Conventional cargo payloads are typically cushioned with a honeycomb-like cardboard material between the vehicle or other heavy item and the steel palette that carries it from an aircraft to the ground. Even with good cargo parachutes and a perfect landing, multiple layers of the honeycomb will collapse upon impact with the ground. RRDAS, however, dramatically reduces the amount of honeycomb necessary to dissipate the force of impact with 10 reusable airbag modules. The self-inflating airbags can be utilized as low as 750 feet above ground level and carry loads from between 5,000 and 22,000 pounds.

“When it flies through the air, ambient air pressurizes all of the fabric-based airbags,” said Maj. Matthew Rohe, Assistant Product Manager for Cargo Aerial Delivery at the U.S. Army Program Executive Office Combat Support and Combat Service Support. “When it hits the ground, the airbag modules cushion the payload, so we don’t need as much honeycomb as in the current design.”

The reduced use of honeycomb should lower rigging time by 25%, but testers are particularly excited about reducing de-rigging time by 40%, which gets Soldiers out of harm’s way faster.

“The end state is that it will reduce the de-rigging time by about two and a half hours primarily through the reduction of the use of honeycomb so Soldiers on the drop zone won’t have to use axes, shovels and picks,” said David Emond, operations manager for Product Manager Force Sustainment Systems. “Currently, once the vehicle crushes the honeycomb Soldiers have to cut out all the honeycomb around the vehicle’s tires to be able to drive it off.”

The system also boasts features to ensure an airdropped vehicle will land upright.

“The system has deployable outriggers on it,” said Rohe. “If it is a high center of gravity load with a chance of tipping over when it hits the ground, these outriggers kick out and will stop it from flipping over.”

Though developmental testing of RRDAS is scheduled to end later this year and full fielding of the system to troops is expected in Fiscal Year 2025, intermittent testing at YPG based on feedback from operational testing at Fort Bragg, North Carolina should continue for two years after that.

“We will be able to increase the load of the payload and the length of the platform so we can drop heavier and longer items,” said Rohe. “We’ll be testing on and off at Yuma for several years to come.”

YPG is the Army’s primary personnel and cargo parachute tester, with decades of institutional knowledge in both rigging and evaluating these complex airdrop systems, as well as coordinating multiple sorties safely. The post’s nearly 2,000 square miles of restricted airspace and favorable weather make it an ideal location for air drop testing.

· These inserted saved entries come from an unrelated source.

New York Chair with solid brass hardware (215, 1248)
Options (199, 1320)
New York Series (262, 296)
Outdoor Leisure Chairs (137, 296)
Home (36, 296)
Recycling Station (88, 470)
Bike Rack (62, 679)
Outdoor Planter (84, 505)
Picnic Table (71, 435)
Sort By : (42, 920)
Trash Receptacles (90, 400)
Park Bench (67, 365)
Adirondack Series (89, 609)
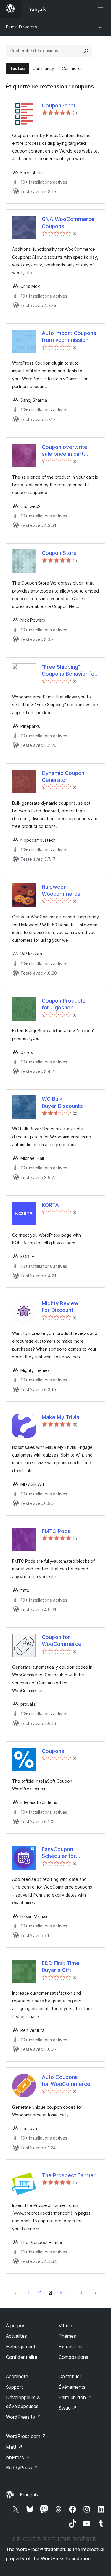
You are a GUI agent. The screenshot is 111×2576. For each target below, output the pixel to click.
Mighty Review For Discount (60, 1306)
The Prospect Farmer (69, 2175)
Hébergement (21, 2347)
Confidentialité (21, 2357)
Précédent (15, 2292)
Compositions (73, 2357)
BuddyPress (22, 2468)
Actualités (16, 2336)
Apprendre (17, 2376)
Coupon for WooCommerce (61, 1640)
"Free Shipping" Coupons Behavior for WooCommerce (69, 670)
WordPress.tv (23, 2417)
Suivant (96, 2292)
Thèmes (67, 2336)
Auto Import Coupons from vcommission (69, 336)
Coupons (53, 1751)
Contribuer (70, 2376)
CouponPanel (58, 105)
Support (14, 2387)
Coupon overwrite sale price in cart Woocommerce (64, 451)
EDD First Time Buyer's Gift (60, 1966)
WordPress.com (26, 2436)
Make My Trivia (60, 1417)
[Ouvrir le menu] (101, 9)
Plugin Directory (21, 26)
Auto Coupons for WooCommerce (66, 2080)
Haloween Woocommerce (61, 890)
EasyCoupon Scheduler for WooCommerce (61, 1853)
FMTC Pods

“We always use YPG because of the test assets available,” said Emond. “It is safer and cheaper to conduct developmental testing here: it is the most reliable and dependable place to get the aircraft that we need to fly test missions.”

By Mark Schauer

2 Responses to “US Army Tests Cutting Edge Parachute System”

  1. Bandeatoz says:

    If you have found away to drive off 40% faster, then I surmise we had too many Do Not Cut rules in place for the old kit. How is is that these all terrain capable vehicles cant drive away from a pile of fancy cardboard quickly after you cut and pull the straps to one side?

    • Terry Baldwin says:


      Because the paperboard honeycomb (approximately 3 inch thick “fancy cardboard” 4′ x 6′ panels IIRC), while effectively cushioning the impact, are crushed and jammed in the process against the undercarriage of the vehicle. That debris has to be cleared before the vehicle can drive off the metal pallet. That can take quite a bit of time depending on how quickly enough soldiers – who have just jumped in themselves on the same drop – get to the pallet and also on the tools they have available. Box cutters work best for cutting cardboard. However, few soldiers jump with boxcutters. It is a much slower job with a field knife or bayonet. The rigging system has always been designed to get the vehicle or other gear to the ground intact and functional – first and foremost. This new system, by eliminating some of the more tedious and time-consuming derigging workload, makes it much quicker to get everything into the fight.